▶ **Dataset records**
# # # #

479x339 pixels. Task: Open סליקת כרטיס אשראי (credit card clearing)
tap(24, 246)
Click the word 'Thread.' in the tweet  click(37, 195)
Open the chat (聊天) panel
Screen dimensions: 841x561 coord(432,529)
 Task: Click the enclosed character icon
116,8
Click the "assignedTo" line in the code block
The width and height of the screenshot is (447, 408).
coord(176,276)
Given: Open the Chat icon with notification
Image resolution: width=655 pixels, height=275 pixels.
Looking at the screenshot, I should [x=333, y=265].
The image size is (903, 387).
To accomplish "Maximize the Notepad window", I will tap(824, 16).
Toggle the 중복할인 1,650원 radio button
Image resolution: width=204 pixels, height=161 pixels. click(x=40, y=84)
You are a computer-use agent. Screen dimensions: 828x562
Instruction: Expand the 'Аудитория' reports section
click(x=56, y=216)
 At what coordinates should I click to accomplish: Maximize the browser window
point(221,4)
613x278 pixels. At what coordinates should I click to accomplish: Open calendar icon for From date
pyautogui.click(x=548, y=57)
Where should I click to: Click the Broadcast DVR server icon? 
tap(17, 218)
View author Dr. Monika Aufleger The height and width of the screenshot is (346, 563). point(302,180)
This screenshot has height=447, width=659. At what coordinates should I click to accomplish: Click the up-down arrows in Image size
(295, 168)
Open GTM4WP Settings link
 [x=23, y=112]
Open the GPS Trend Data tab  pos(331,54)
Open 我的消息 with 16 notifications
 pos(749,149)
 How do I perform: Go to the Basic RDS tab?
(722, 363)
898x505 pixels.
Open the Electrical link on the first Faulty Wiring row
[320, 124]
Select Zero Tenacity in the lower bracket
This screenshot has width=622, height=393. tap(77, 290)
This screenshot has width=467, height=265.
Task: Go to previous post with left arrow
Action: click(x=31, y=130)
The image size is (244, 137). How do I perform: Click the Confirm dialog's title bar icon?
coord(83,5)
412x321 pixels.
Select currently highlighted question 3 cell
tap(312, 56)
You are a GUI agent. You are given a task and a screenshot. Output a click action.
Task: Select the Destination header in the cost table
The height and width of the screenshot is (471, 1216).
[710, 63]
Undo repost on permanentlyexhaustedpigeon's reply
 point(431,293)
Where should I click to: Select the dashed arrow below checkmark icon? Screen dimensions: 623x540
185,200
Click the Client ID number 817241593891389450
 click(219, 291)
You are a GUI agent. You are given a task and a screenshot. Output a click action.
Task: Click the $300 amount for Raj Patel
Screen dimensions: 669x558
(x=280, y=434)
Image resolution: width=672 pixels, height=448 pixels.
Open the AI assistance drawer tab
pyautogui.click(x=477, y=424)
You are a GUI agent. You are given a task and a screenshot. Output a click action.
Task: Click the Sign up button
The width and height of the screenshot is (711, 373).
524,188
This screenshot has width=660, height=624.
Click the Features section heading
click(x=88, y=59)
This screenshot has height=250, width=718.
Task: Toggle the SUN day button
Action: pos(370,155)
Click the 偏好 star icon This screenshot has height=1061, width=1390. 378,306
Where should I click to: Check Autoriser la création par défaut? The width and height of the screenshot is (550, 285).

# # # #

▶ **WHAT IS NEEDED**
Give the records above again in full, keeping every character unchanged.

▶ **WRITTEN ANSWER**
479x339 pixels. Task: Open סליקת כרטיס אשראי (credit card clearing)
tap(24, 246)
Click the word 'Thread.' in the tweet  click(37, 195)
Open the chat (聊天) panel
Screen dimensions: 841x561 coord(432,529)
 Task: Click the enclosed character icon
116,8
Click the "assignedTo" line in the code block
The width and height of the screenshot is (447, 408).
coord(176,276)
Given: Open the Chat icon with notification
Image resolution: width=655 pixels, height=275 pixels.
Looking at the screenshot, I should [x=333, y=265].
The image size is (903, 387).
To accomplish "Maximize the Notepad window", I will tap(824, 16).
Toggle the 중복할인 1,650원 radio button
Image resolution: width=204 pixels, height=161 pixels. click(x=40, y=84)
You are a computer-use agent. Screen dimensions: 828x562
Instruction: Expand the 'Аудитория' reports section
click(x=56, y=216)
 At what coordinates should I click to accomplish: Maximize the browser window
point(221,4)
613x278 pixels. At what coordinates should I click to accomplish: Open calendar icon for From date
pyautogui.click(x=548, y=57)
Where should I click to: Click the Broadcast DVR server icon? 
tap(17, 218)
View author Dr. Monika Aufleger The height and width of the screenshot is (346, 563). point(302,180)
This screenshot has height=447, width=659. At what coordinates should I click to accomplish: Click the up-down arrows in Image size
(295, 168)
Open GTM4WP Settings link
 [x=23, y=112]
Open the GPS Trend Data tab  pos(331,54)
Open 我的消息 with 16 notifications
 pos(749,149)
 How do I perform: Go to the Basic RDS tab?
(722, 363)
898x505 pixels.
Open the Electrical link on the first Faulty Wiring row
[320, 124]
Select Zero Tenacity in the lower bracket
This screenshot has width=622, height=393. tap(77, 290)
This screenshot has width=467, height=265.
Task: Go to previous post with left arrow
Action: click(x=31, y=130)
The image size is (244, 137). How do I perform: Click the Confirm dialog's title bar icon?
coord(83,5)
412x321 pixels.
Select currently highlighted question 3 cell
tap(312, 56)
You are a GUI agent. You are given a task and a screenshot. Output a click action.
Task: Select the Destination header in the cost table
The height and width of the screenshot is (471, 1216).
[710, 63]
Undo repost on permanentlyexhaustedpigeon's reply
 point(431,293)
Where should I click to: Select the dashed arrow below checkmark icon? Screen dimensions: 623x540
185,200
Click the Client ID number 817241593891389450
 click(219, 291)
You are a GUI agent. You are given a task and a screenshot. Output a click action.
Task: Click the $300 amount for Raj Patel
Screen dimensions: 669x558
(x=280, y=434)
Image resolution: width=672 pixels, height=448 pixels.
Open the AI assistance drawer tab
pyautogui.click(x=477, y=424)
You are a GUI agent. You are given a task and a screenshot. Output a click action.
Task: Click the Sign up button
The width and height of the screenshot is (711, 373).
524,188
This screenshot has width=660, height=624.
Click the Features section heading
click(x=88, y=59)
This screenshot has height=250, width=718.
Task: Toggle the SUN day button
Action: pos(370,155)
Click the 偏好 star icon This screenshot has height=1061, width=1390. 378,306
Where should I click to: Check Autoriser la création par défaut? The width and height of the screenshot is (550, 285).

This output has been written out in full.